Perception-Aware Video Semantic Communication
For real-time wireless video transmission, PVSC offers a practical solution that significantly reduces bandwidth while maintaining perceptual quality, addressing the limitations of conventional and learned codecs.
PVSC is a perception-aware video semantic communication framework that eliminates explicit motion-vector transmission and uses spatio-temporal feature coding for compact, channel-robust symbol streams. It achieves up to 75% and 87% bandwidth savings over VTM+5G LDPC at comparable LPIPS and DISTS, respectively, while enabling real-time inference on a single RTX 4090 GPU.
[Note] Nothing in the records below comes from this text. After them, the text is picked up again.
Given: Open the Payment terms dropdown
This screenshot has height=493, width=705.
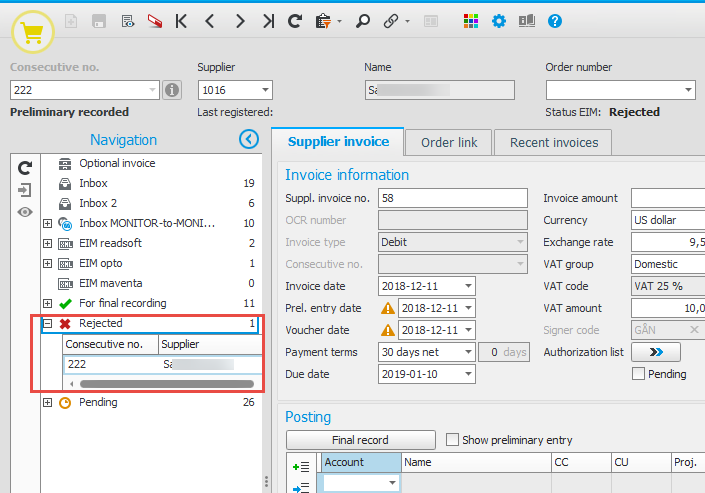Looking at the screenshot, I should coord(467,352).
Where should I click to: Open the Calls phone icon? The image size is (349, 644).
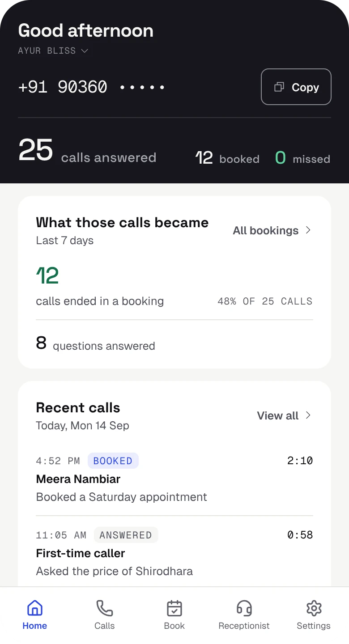(105, 608)
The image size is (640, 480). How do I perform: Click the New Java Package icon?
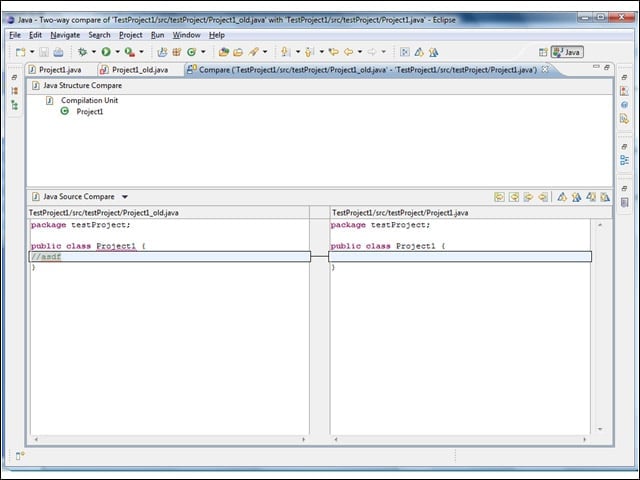tap(177, 52)
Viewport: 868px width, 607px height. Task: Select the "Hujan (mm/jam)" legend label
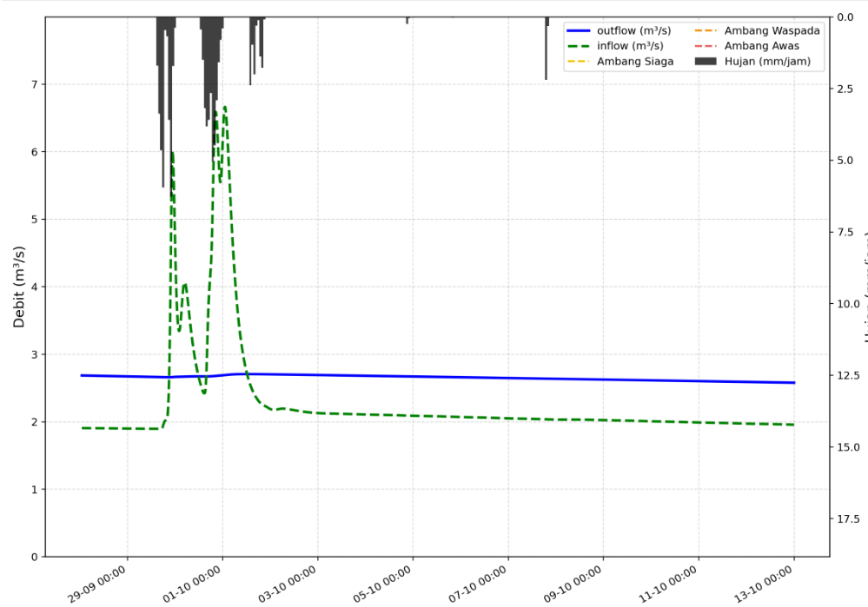pos(767,62)
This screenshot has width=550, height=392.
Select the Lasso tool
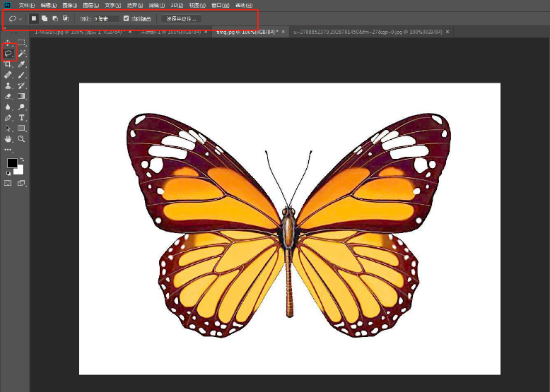8,53
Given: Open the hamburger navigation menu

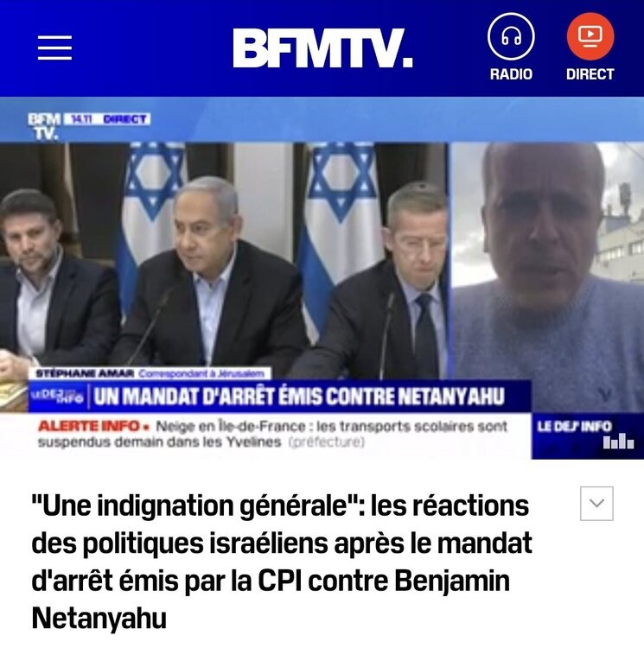Looking at the screenshot, I should point(54,48).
Ultra-high-resolution streaming and emerging immersive services are driving rapidly increasing wireless video traffic. However, perceptually pleasing video transmission over bandwidth-limited and latency-constrained wireless links remains challenging for conventional separated source-channel systems, which primarily target bit-level reliability and often suffer performance degradation under short-blocklength transmission. In addition, pixel-level distortion optimization does not necessarily align with human perception, while existing learned video codecs may incur high complexity and raise deployment issues. This paper proposes PVSC, a perception-aware video semantic communication framework for real-time wireless video transmission. PVSC eliminates explicit motion-vector transmission and exploits spatio-temporal feature coding to generate compact and channel-robust symbol streams. It also specifies side-information formatting, reference-buffer management, and lightweight rate control, enabling stable receiver-side reconstruction and bandwidth-adaptive inference with a single model. Extensive experiments demonstrate that PVSC achieves superior performance across diverse datasets, resolutions, GOP configurations, and channel conditions. Compared with the engineered ``VTM + 5G LDPC'' baseline, PVSC saves up to about 75% and 87% bandwidth at comparable LPIPS and DISTS, respectively, while enabling real-time inference on a single NVIDIA RTX 4090 GPU.